Wind, drought contribute to fires at harvest

University-of-Missouri-Extension

COLUMBIA, Mo. — Roadway accidents and combine fires make harvest the most dangerous time of the year for those who work in America’s most dangerous occupation – farming, says University of Missouri Extension health and safety specialist Karen Funkenbusch.

In a press release, John Worden, interim coordinator of MU Extension’s Fire and Rescue Training Institute, said, “Unfortunately, these fires happen all the time. Because of the severe drought conditions and high winds we had recently, it’s just been the right mix to make a fire explode and get away.”

The combination of high temperatures, dry crops and woodland debris along with leaking fuel, cracked hoses and heated bearings and belts creates a volatile situation that results in lost productivity, lost property and personal injuries.

Nationwide Agribusiness Insurance reports that large machinery fires cause about $20 million in property losses annually.

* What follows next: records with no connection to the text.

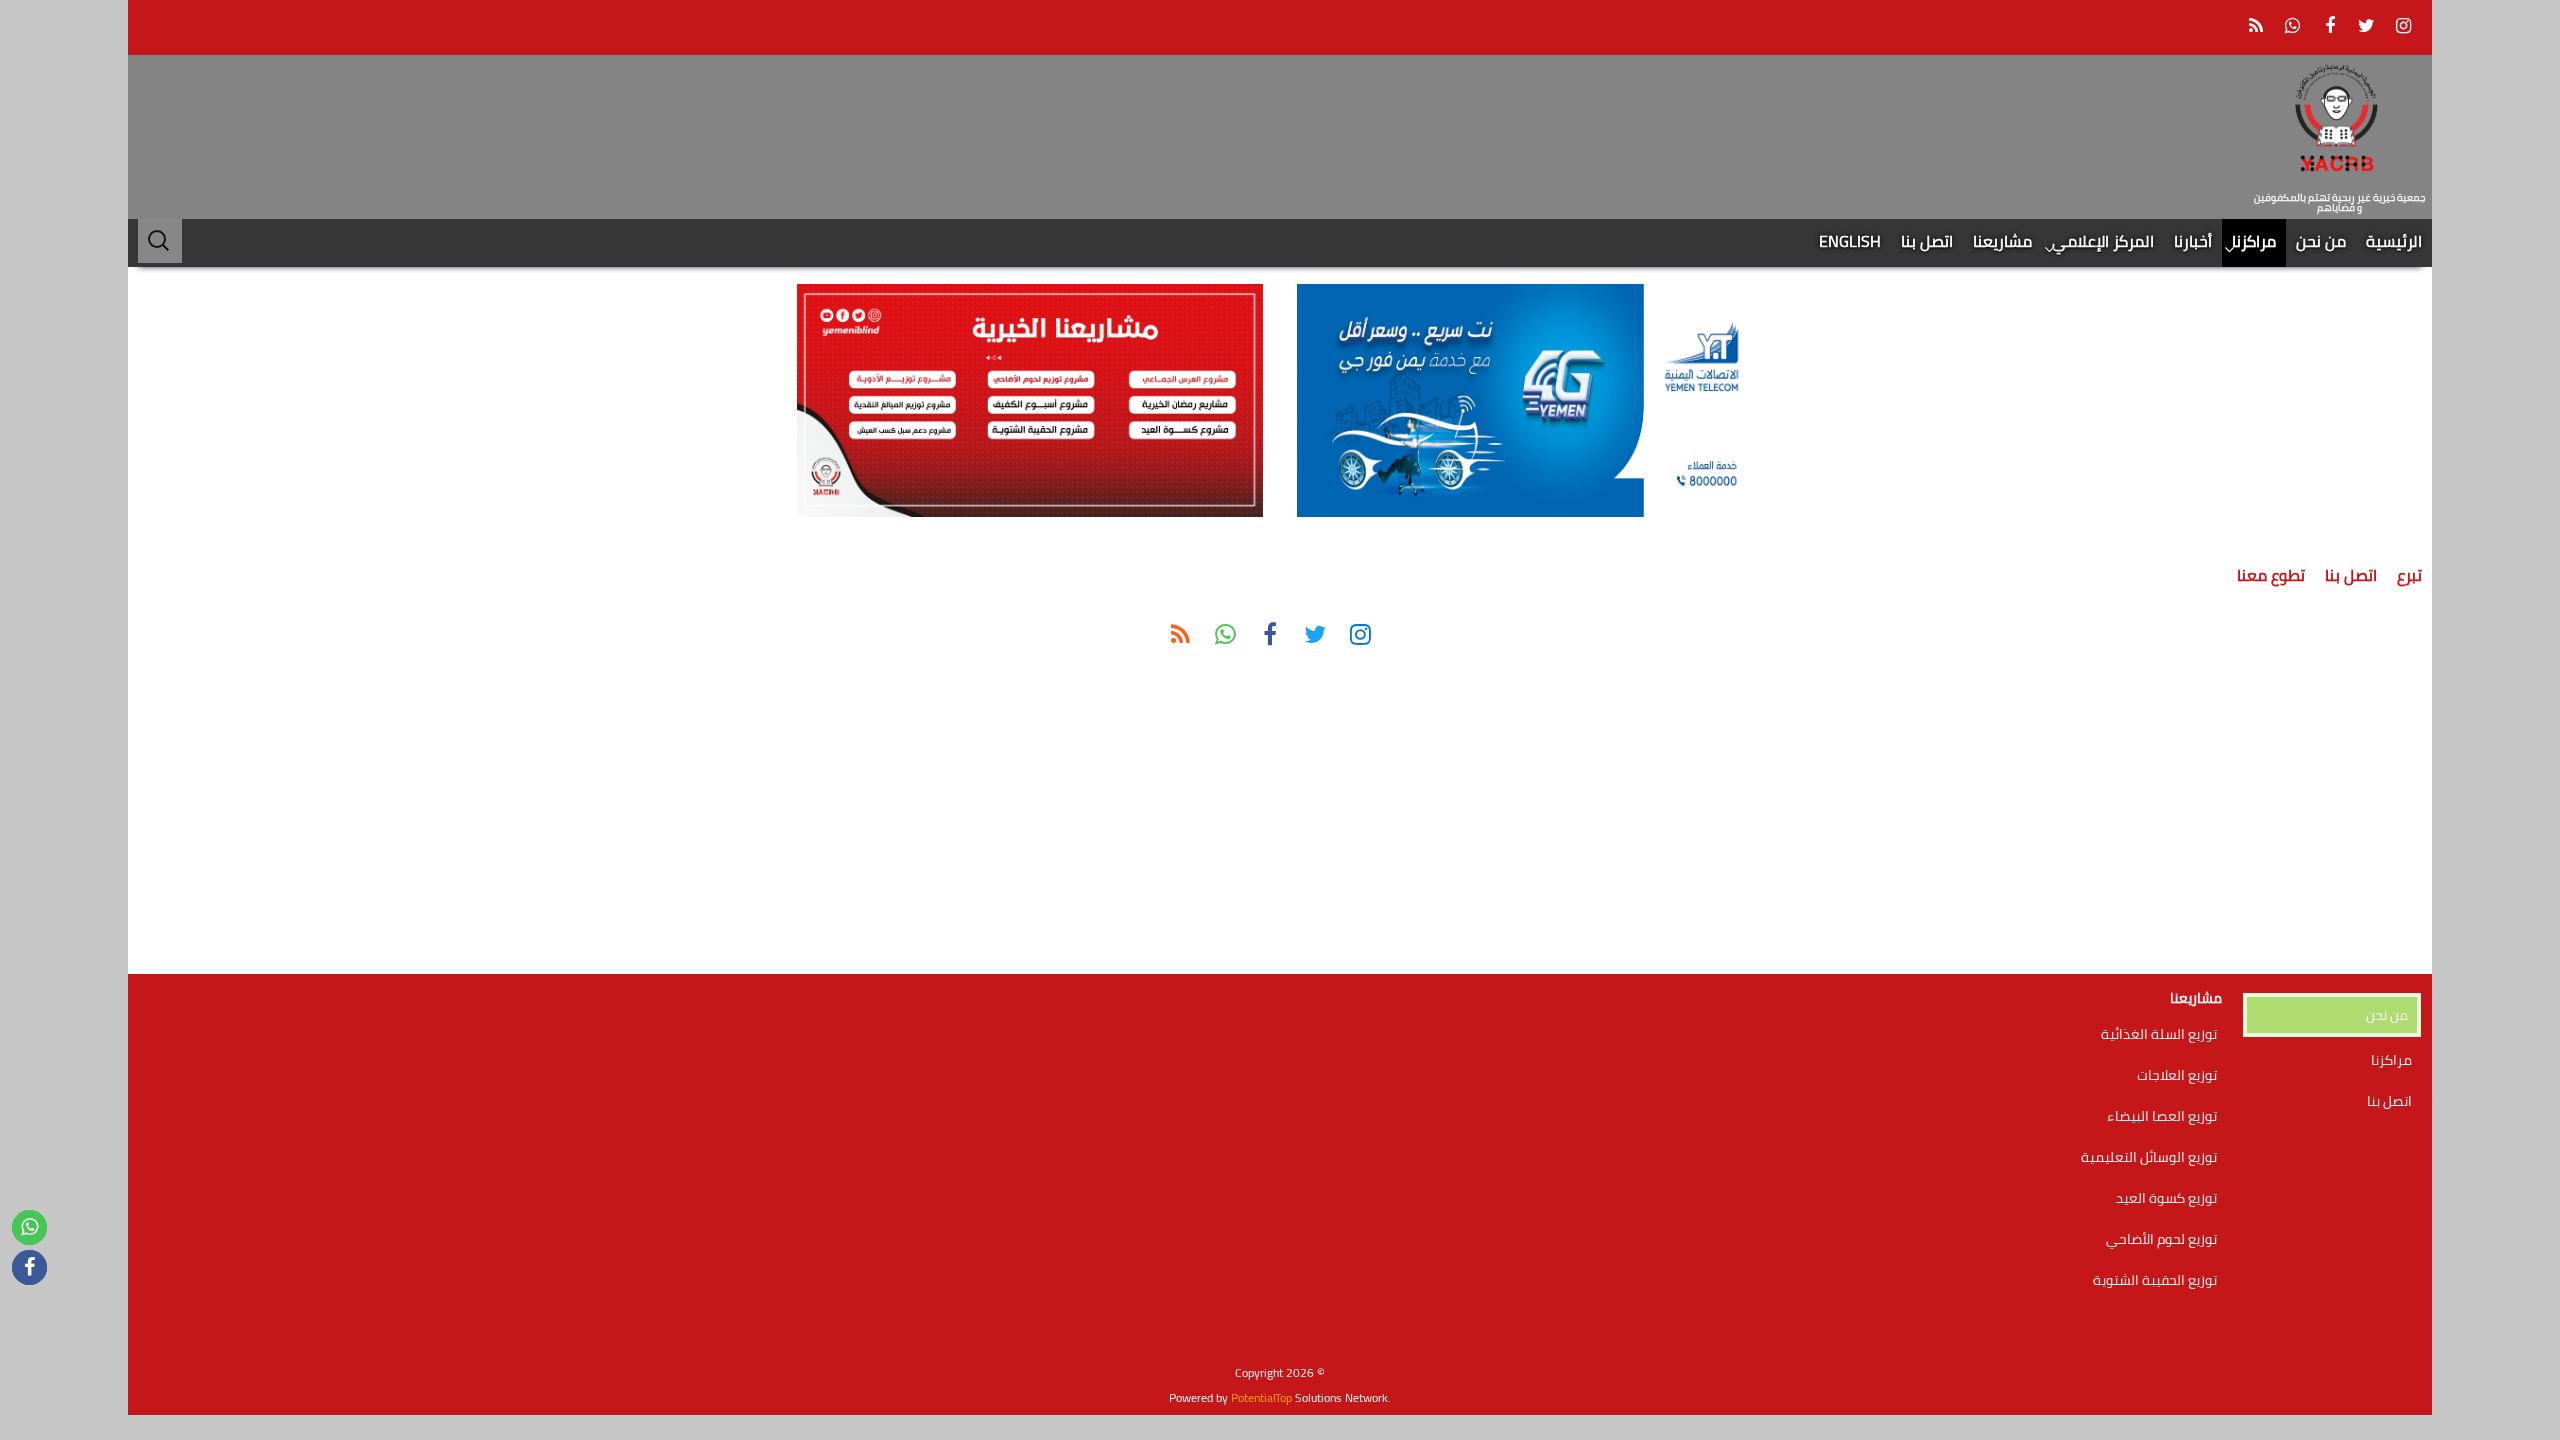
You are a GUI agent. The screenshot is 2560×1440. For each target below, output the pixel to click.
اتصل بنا (1927, 241)
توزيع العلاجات (2177, 1075)
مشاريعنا (2002, 241)
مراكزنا (2254, 241)
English (1850, 241)
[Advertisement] (2332, 824)
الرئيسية (2394, 241)
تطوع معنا (2271, 575)
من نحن (2321, 241)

Fortunately, farmers can prevent many of these losses by taking extra precautions, says Funkenbusch. She lists four main ways to curtail losses:

  • Planning. Equip tractors, combines and grain trucks with at least one ABC fire extinguisher. Ideally, there should be two – one in the cab and one at ground level in an easy-to-access area. Keep a shovel onboard combines and in trucks to dig dirt to throw on small fires to prevent the flames from spreading. Know the GPS coordinates for your field and carry a charged cellphone to alert emergency personnel. Train all those who might be helping with harvest – including employees and family members – on what to do in the event of an emergency.
  • Maintain. Clean combines by power-washing grease, oil and crop residue daily. You can also use an air compressor to blow chaff from equipment. Check and repair leaking fuel and oil hoses and worn belts and bearings. Pay special attention to engine and hydrostatic pump parts where most machinery fires start.
  • Monitor. Advanced sensor technology on combines helps to detect hot spots, but alert humans can use their eyes and noses to detect fires.
  • Act. Call 911 immediately before trying to extinguish the fire yourself.

Use the fire extinguisher and throw dirt to create a soil perimeter to contain small fires. Always practice personal safety first.

Keep your cellphone charged to call the fire department, says Worden. The cellphone also gives GPS coordinates to help emergency personnel locate you in rural areas. Know the nearest county road number and the road’s location nearest your field.

Avoid harvesting during extremely windy conditions. High temperatures, low relative humidity and wind speeds more than 20 mph are ingredients for disaster. The Missouri Mesonet weather station network, operated by MU Extension, gives valuable wind speed information for many areas of the state at agebb.missouri.edu/weather/stations.

If possible, have a disc and large water tank nearby. Some safety experts recommend using a ground chain attached to the combine frame to prevent static electricity from igniting residue. Let the chain drag on the ground while in the field.

Also, let your combine cool at least 15 minutes before fueling or storing in the shed for the evening, says Funkenbusch.

Finally, take precautions to protect human life, says Worden. Wait until trained emergency personnel arrive if containing the fire becomes dangerous.